Have you ever had a moment when you really feel in the moment, and that you are truly living?  Like everything else fades away, your senses are heightened, and you realize that you have just been coasting along physically and mentally, until this moment.

I have those occasionally.

Josh and I were driving home from having dinner with a friend earlier, and we had the windows down, the sun was setting beautifully, Michael W. Smith's orchestral album Glory was on the radio, and I was floating my arm out the window.

I've known since I was little that I wasn't made for a desk job.  I've never been able to imagine myself in the same job, in the same place for 10 years, let alone 30.  If you ask my parents, they can tell you that I have always been a very passionate person.  I don't settle for things as they are.  I dream.  Then I do them.

One of my worst fears is being trapped.  Not a physical claustrophobia (although I'm not fond of that either), but a mental one.  The idea of not living out my dreams, of not being used to my full potential to make a difference in the lives of people around me because I am settling for comfort or security in a job or a situation makes me shudder.

In contrast, I live for those moments.  But it's weird, because I don't realize I've slipped away from them until I stumble upon a new one.  And it's like I have just splashed my face with cool water, waking me up. 

It's thrilling.  It's exciting.  I think, this is what I was made for.  I wasn't made to be someone who settles, someone who goes through life just to get to the next day.

My moments come from service, meaningful relationships with others, and by sensing and feeling the environment around me.  I joke that Josh is a ponderer, and I am a feeler.  Josh has a crazy memory for events from the past, but he doesn't take in quite as much information about the present, because he is too busy pondering what happened yesterday, or the conversation two minutes ago.

I'm the opposite.  I have a not so great memory of past events.  After about a month or so, they go a little fuzzy around the edges, until they end up eventually fading.  More than anything, I remember  how I felt about the event more than the event itself.  As for the present, I take in a crazy amount of information about the environment, situation, people, determine how I feel about it, and then take appropriate action.

The thought of these moments being my everyday life brings me incredible joy.  It is one of the reasons why I am so excited about the Race, and a life of missions in general.  I am so ready to wake up.  The routine of get up, go to work, come home, eat dinner, watch tv, go to bed, repeat, repeat, repeat, puts me to sleep.  I did that for at least a year, and it was the emptiest, the most hollow I have felt.

While I am a big proponent of the lifestyle that Josh and I have chosen, I understand that it is not for everyone.  The world would be a very boring place if everyone did the same thing.

I am, however, saying that you should do what you do, and do it passionately.  If what you are doing isn't fulfilling, don't be afraid to dream, and to make those dreams reality.  God has given us passions and strengths so we can use them. 

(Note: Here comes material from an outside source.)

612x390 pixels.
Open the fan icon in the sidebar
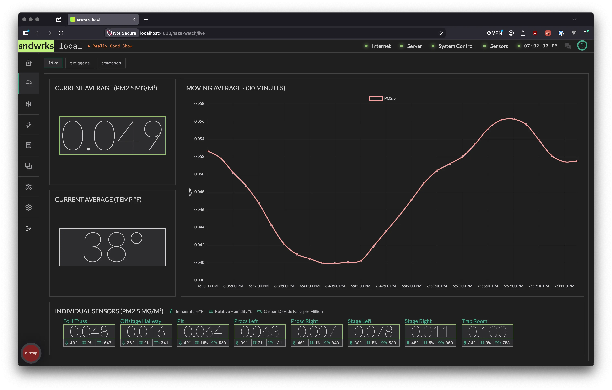[x=28, y=104]
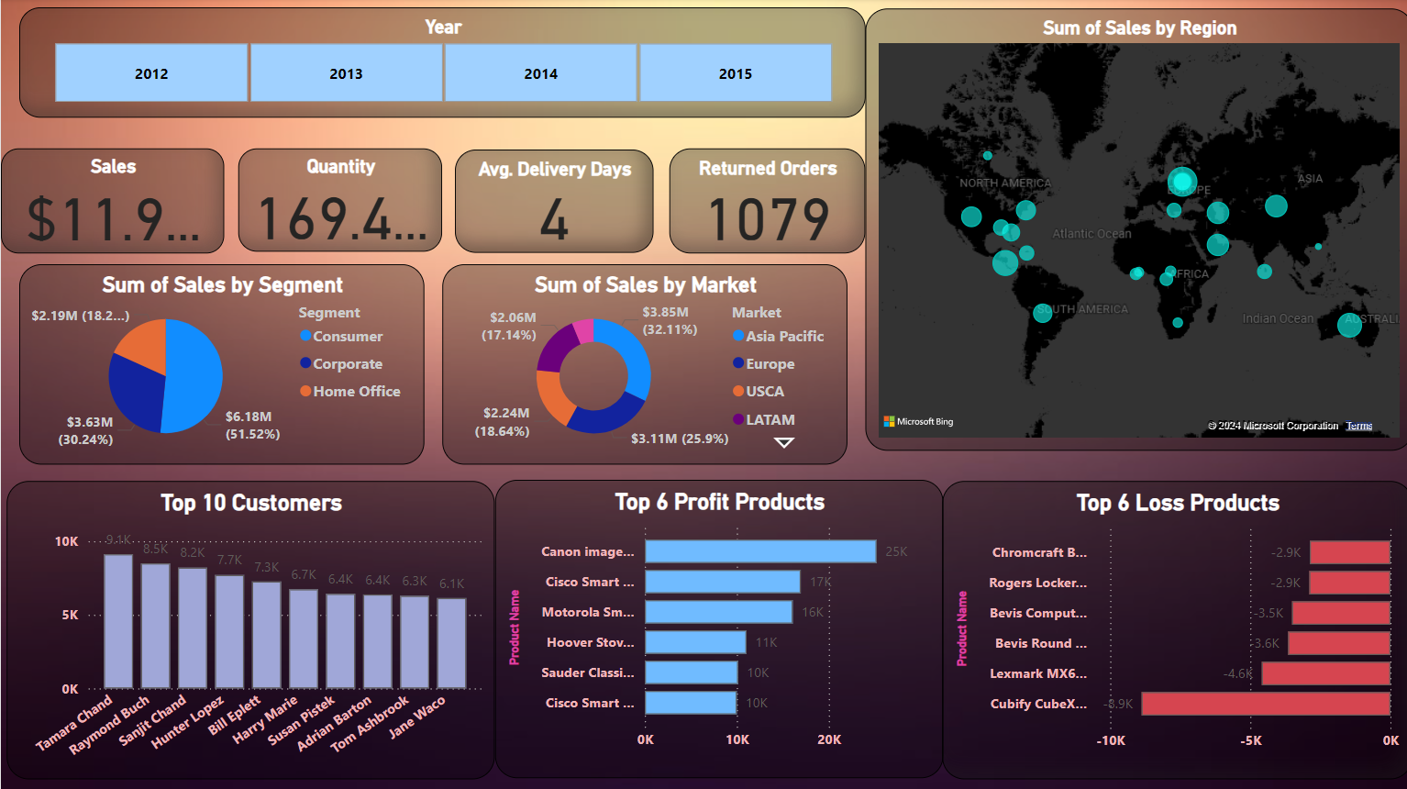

Maybe you experience moments in the sound of your child's laughter.  Maybe it's through the creation of something.  Maybe it is by providing for your family, teaching the next generation, or by providing people with goods or services.

Whatever it is, live for those moments.  I'm pretty sure no kindergartener says they want to be a robot when they grow up.

I know that eventually, while on the Race, the newness will wear off and it will become everyday life, and I will find myself drifting off to sleep again.  But, I know that I will still find those moments, and they will remind me why I am doing what I am doing.

What are your moments?  What makes you come to life?